The ‘Korean Wave’ cultural phenomenon, boosted by movies and TV shows such as Parasite and Squid Game, and once in a generation musical mega-groups like BTS, has captivated audiences thousands of miles beyond South Korea’s borders.
These cultural exports have overcome language barriers, generated huge sums of money, and further boosted South Korea’s image on the world stage. These are impressive accomplishments for the country’s entertainment sector but having hit the big time, the downsides of success are apparent too.
While global recognition and escalating riches are supported by healthy increases in media consumption, that attracts piracy rates typically associated with the most successful entertainment content. Not that the government or rightsholders have simply allowed that to happen, of course.
South Korea’s efforts to seriously reduce piracy were evident in 2009 when a revision of the Korean Copyright Act introduced a “three strikes” administrative program to disconnect repeat infringers from the internet. However, for the next few years, authorities focused on hosts and facilitators of infringing content instead.
Internationalized Piracy, Internationalized Response
Over the decade-and-a-half that followed, South Korea and indeed the rest of the world discovered that making content widely available at a fair price is one of the best ways to increase revenue. Yet to date, and despite increased consumption of legal content, almost nothing has been truly effective at permanently reducing headline piracy rates.
To tackle an increasingly professional and internationalized piracy market, rightsholders have been forming coalitions to fight piracy as one, with the huge Alliance for Creativity and Entertainment providing the most obvious example.
Earlier this year, South Korean rightsholders were said to be working with ACE and government officials as part of a sustained effort to take down Noonoo TV, a giant illegal streaming platform said to be particularly damaging to the local market.
The site’s collapse just weeks later may be a sign that when everyone pushes in the same direction, progress can be made against even the most difficult targets. It appears the South Korean government intends to maintain the pressure.
Determined to Protect K-Content
The Ministry of Culture, Sports and Tourism (MCST) says it has launched two new entities to strengthen the investigative capabilities of the Copyright Special Judicial Police (CSJP) to tackle the illegal distribution of K-Content.
The Copyright Crime Scientific Investigation Team reorganizes existing investigation resources into four teams, together responsible for planning and investigations, international cooperation, domestic crime, and investigation support. The Ministry says this establishes a scientific investigation system based on digital forensics to specialize and streamline investigative capabilities.

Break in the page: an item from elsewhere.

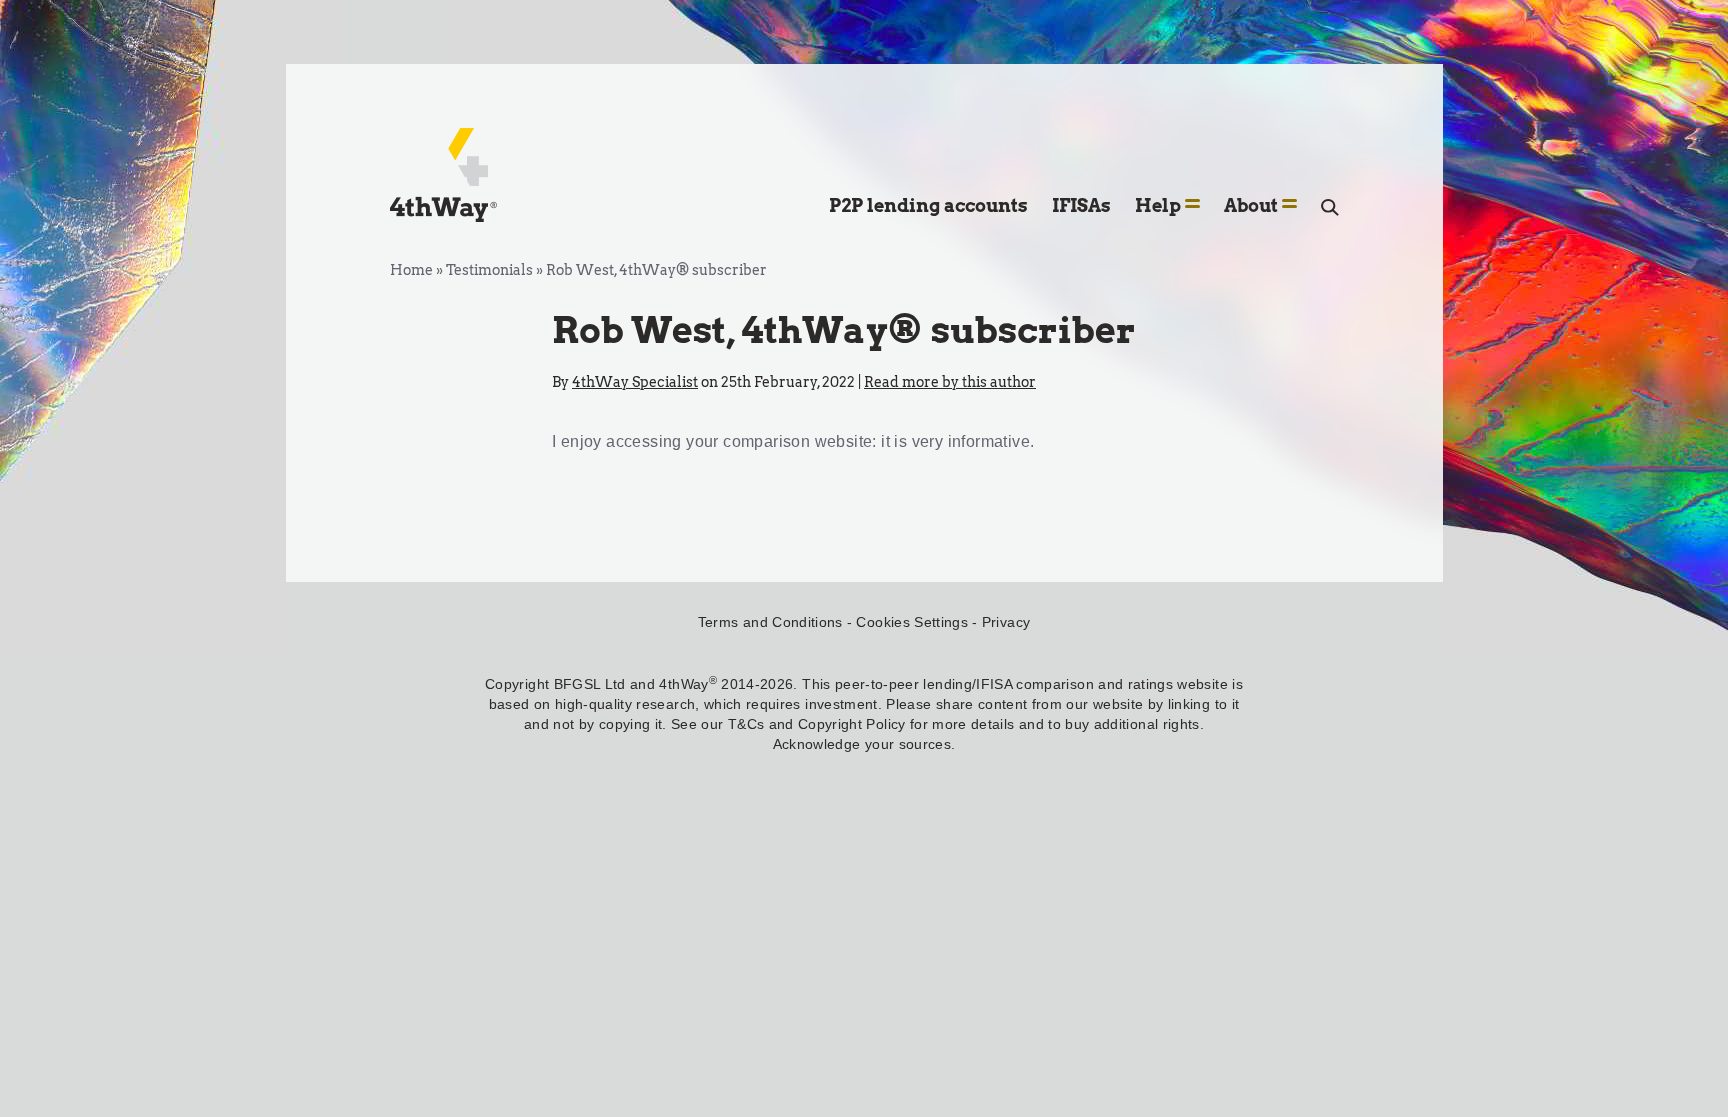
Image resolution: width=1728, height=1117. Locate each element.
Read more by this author (950, 382)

The Ministry said it will also operate a new Copyright Crime Analysis Center to investigate the illegal and increasingly sophisticated and internationalized distribution of K-Content. The center will use the latest digital forensics software, evidence replication and analysis tools, plus other equipment for “advanced criminal investigations.”
One of the goals of the new center is to overcome a reliance on previously seized materials, by developing the ability to analyze illegal sites and their distribution routes in advance. The Ministry says this will enable “rapid and dense investigations, forensic analysis, and the safety of digital evidence management.”

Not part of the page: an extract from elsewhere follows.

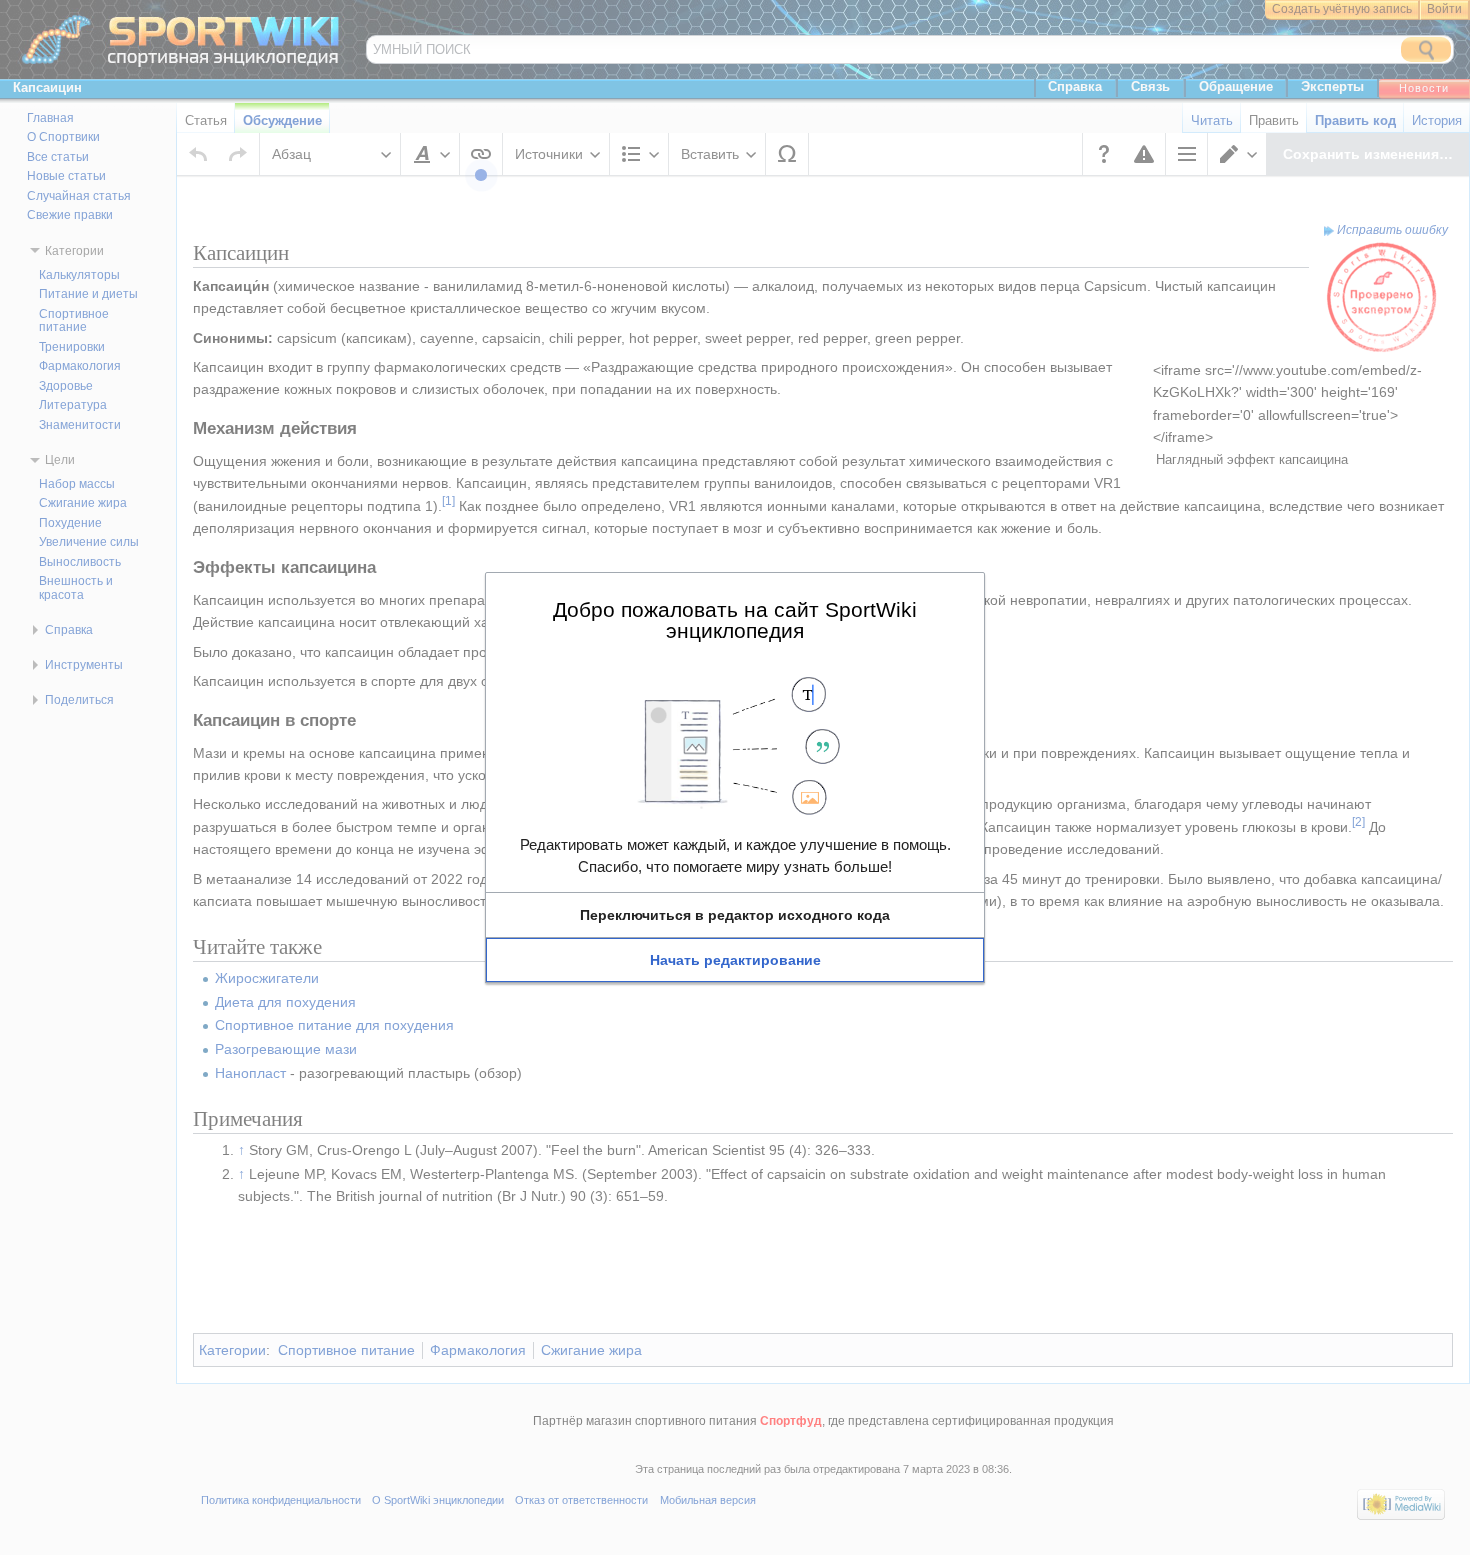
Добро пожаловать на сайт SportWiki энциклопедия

The center will also be used for international cooperation meetings between domestic and foreign investigative agencies and law enforcement.
Progress to Report
Over the past 12 months, the Ministry of Culture says that piracy investigations led to the arrest of four site operators and eight uploaders linked to three eBook piracy platforms. Action against streaming service BeeTV also gets a mention.
“In addition, the ministry has been stepping up its efforts to arrest copyright infringement criminals, including the arrest of three workers who operated BeeTV, an illegal IPTV piracy service, and transmitted broadcasts without authorization,” the report notes.
Other successes include the arrest of “a heavy uploader who shared domestic broadcasts and online video service (OTT) videos as torrents to mine BitTorrent coins,” and the arrest of another major uploader who earned over $101,000 by by sharing TV shows and anime on 17 local file-hosting platforms.